Но бог с ним, со сравнительным анализом. Вернусь к Зарубе. Я долго размышлял над природой его внутренних противоречий: с одной стороны, завышенный статус, то есть высокая самооценка и, следовательно, высокий уровень чувства собственного достоинства. Он орет: я все могу, дайте мне только срок, я покажу, преобразую, перестрою! А с другой стороны — приниженное, уничтоженное, измельченное, изгаженное самосознание, то есть постоянное, ежеминутное подсознательное фиксирование им самим своей ущербности, неполноценности. И если чувство собственного достоинства основывается на самосознании, то и оно при постоянном ощущении себя как мерзопакостного существа примет уродливые формы. Итак, основание грязное, нечистоплотное, подловатое, а помыслы, то, что в уме, может быть, на поверхности души — так ему кажется — в высшей степени благородны.

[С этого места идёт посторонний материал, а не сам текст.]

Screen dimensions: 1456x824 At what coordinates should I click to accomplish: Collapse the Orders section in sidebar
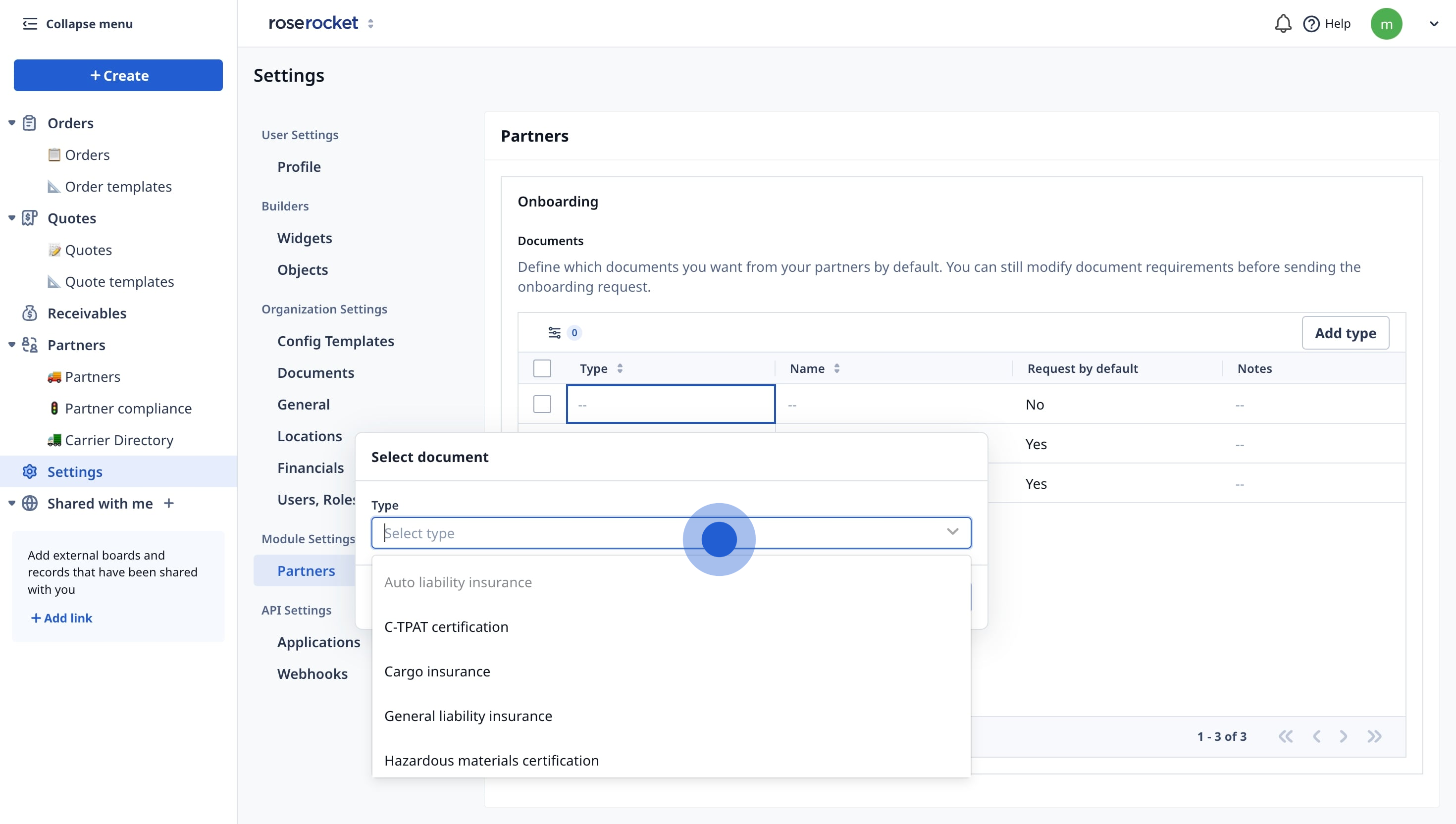(x=11, y=123)
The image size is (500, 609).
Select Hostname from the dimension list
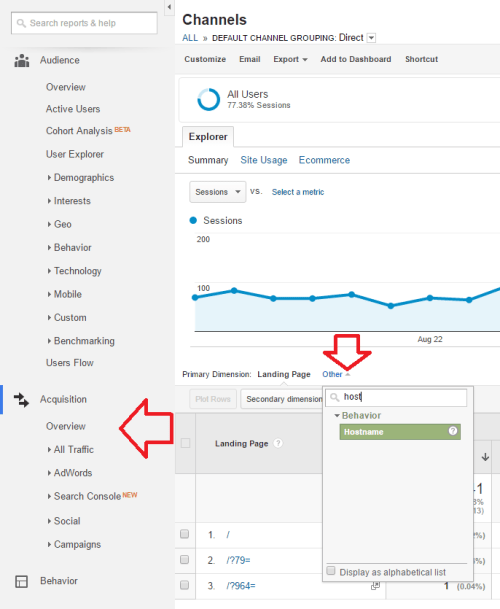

И эта поразительная особенность: при всех своих непристойных минусах — сознание своего величия, великого предназначения: да, я спасу вас, спасу эту социальную общность, дам вам то, что сделает вас непременно счастливыми. Эта наглая самоуверенность, что его помыслы являются помыслами высшего порядка и потому все окружающие должны признать необходимость их осуществления! А если нет этого признания, то демоническая личность впадает в транс, в демонстрацию своих страданий, или в полное уныние, или в гнев — и тогда все летит вверх тормашками и из этих тормашек рождается новая мстительность, готовая всех разорвать в клочья, мстительность, сопровождаемая подозрительностью, манией преследования и манией величия, и из этой мстительности и из этих двух маний высекается зловещая энергия, заставляющая личность беспощадно терзать себя, своих близких, лишь бы достичь цели, лишь бы привлечь к своим бредням новых дураков, а дураков, способных слепнуть от живого мстительного огня, всегда полным-полно, ибо этот огонь рождает пламя, на которое как мотыльки слетаются не только одиночки, но и целые кланы, народы. Так возникает человек толпы, человек-масса, человек, который призван выразить Пошлое Всеобщее, то Дурное Всеобщее, которое веками накапливается в народе, в интеллигенции, в бюрократии, а потом вулканом выходит, наполняя отдельные индивидуальности самым опасным веществом — социальной взрывчаткой, способной разрушить мириады человеческих отношений, жизней, способной вызвать продолжительные детонации, приводящие к уничтожению культуры.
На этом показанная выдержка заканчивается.